(Stored entries)
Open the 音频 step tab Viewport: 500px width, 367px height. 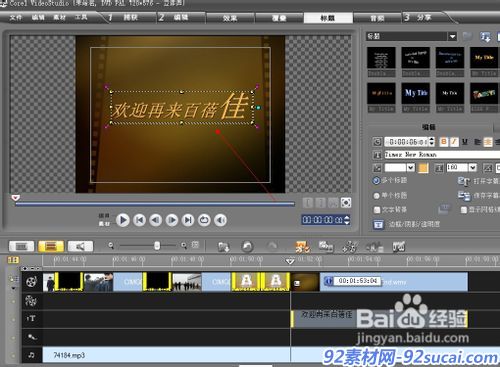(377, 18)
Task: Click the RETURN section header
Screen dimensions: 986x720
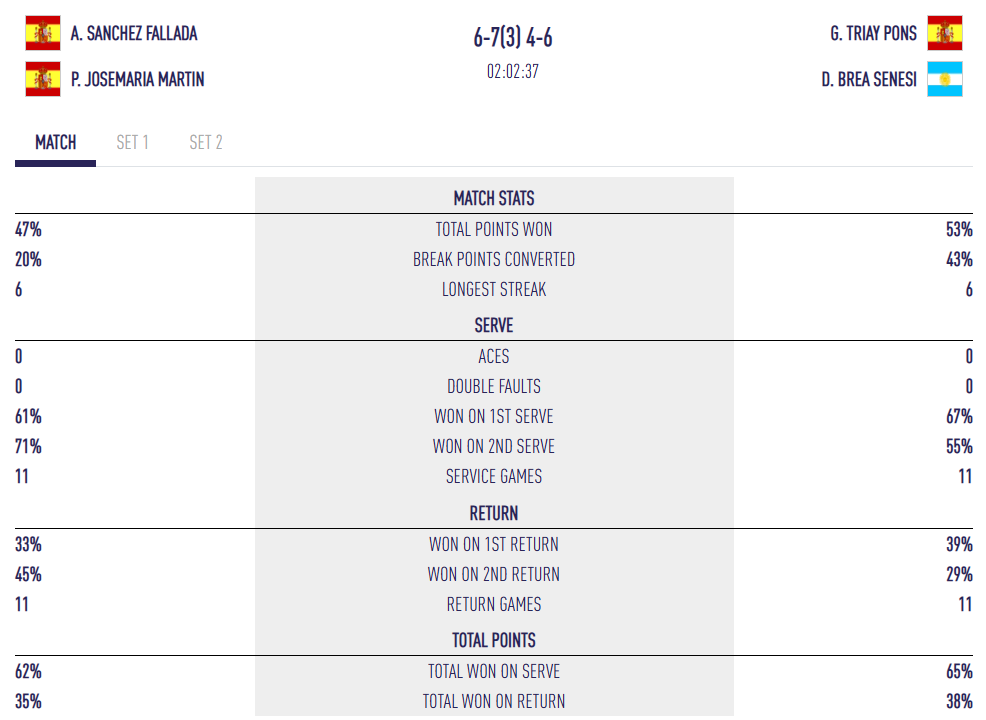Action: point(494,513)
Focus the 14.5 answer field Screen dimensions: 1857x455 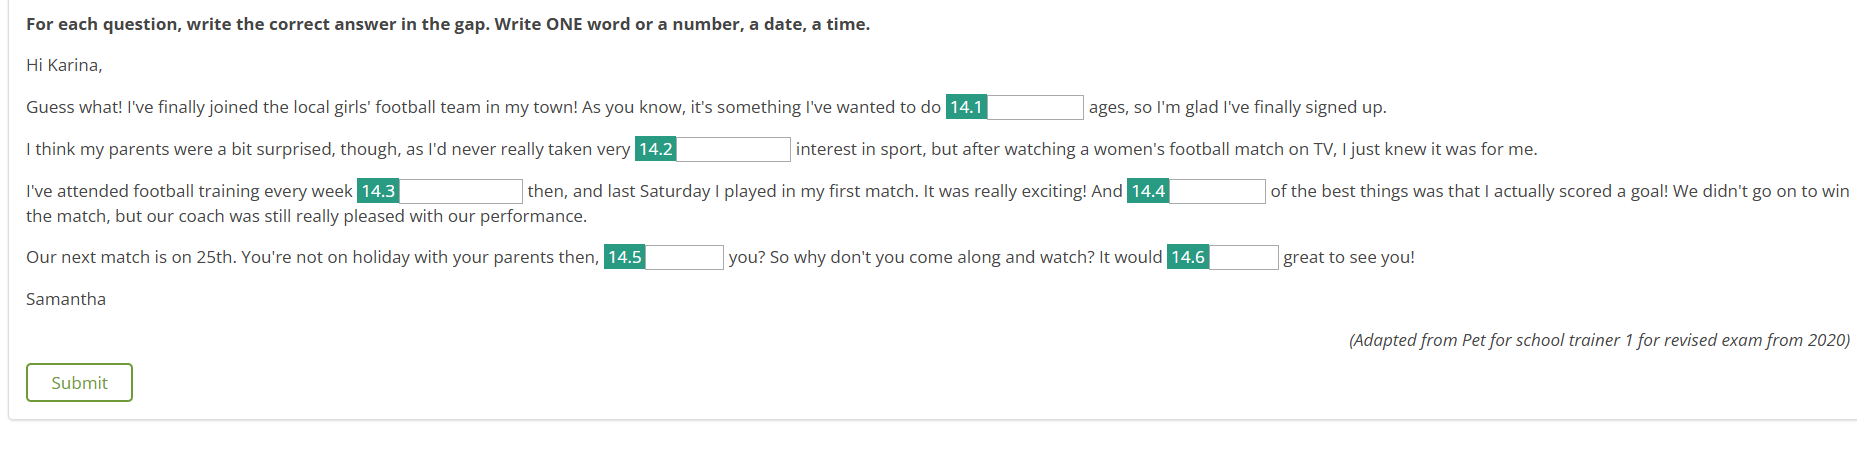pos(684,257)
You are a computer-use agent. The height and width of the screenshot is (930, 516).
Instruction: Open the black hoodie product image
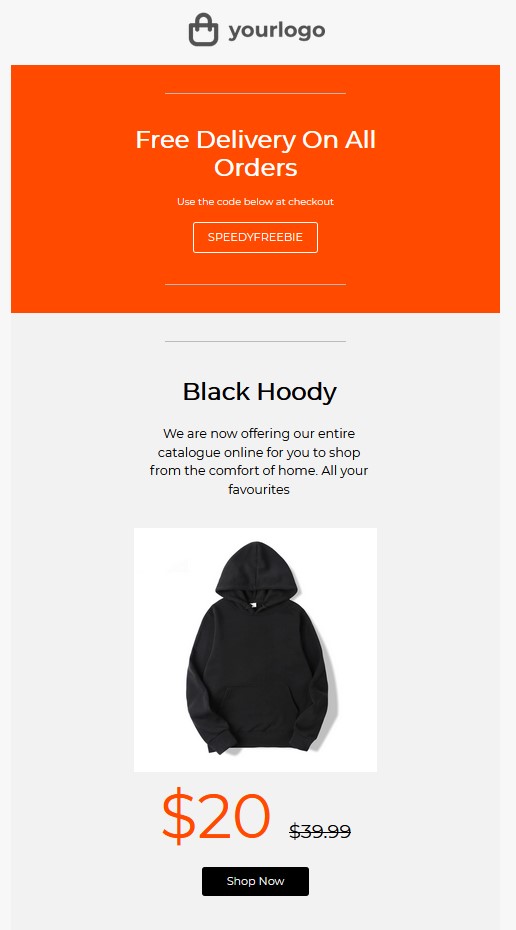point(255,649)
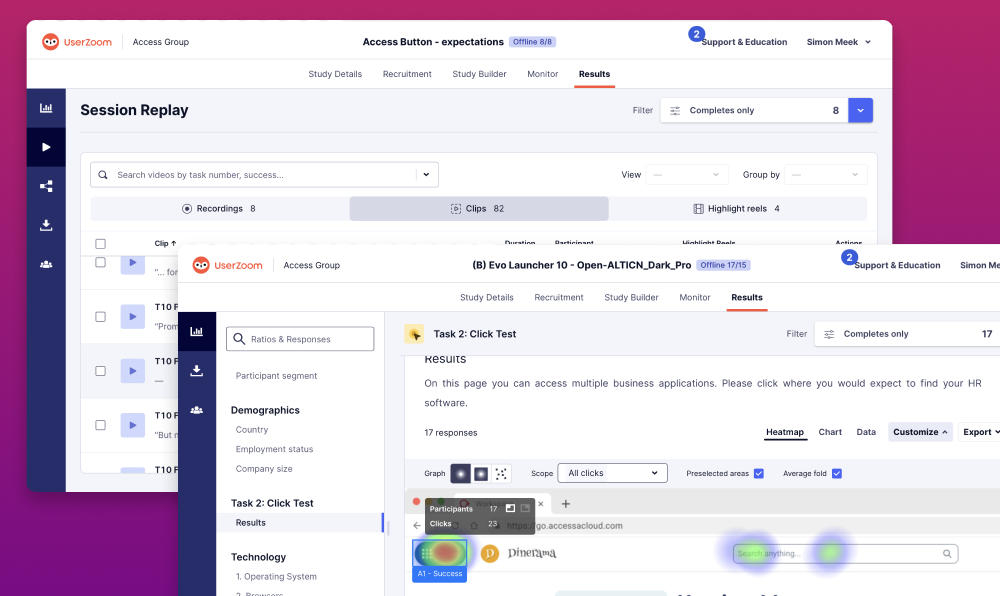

Task instructions:
With the pictures left out, copy exactly the lines above from the line containing "You are a computer-use" through the last line of the entries.

Answer to the problem:
You are a computer-use agent. The height and width of the screenshot is (930, 516).
Instruction: Open the black hoodie product image
point(255,649)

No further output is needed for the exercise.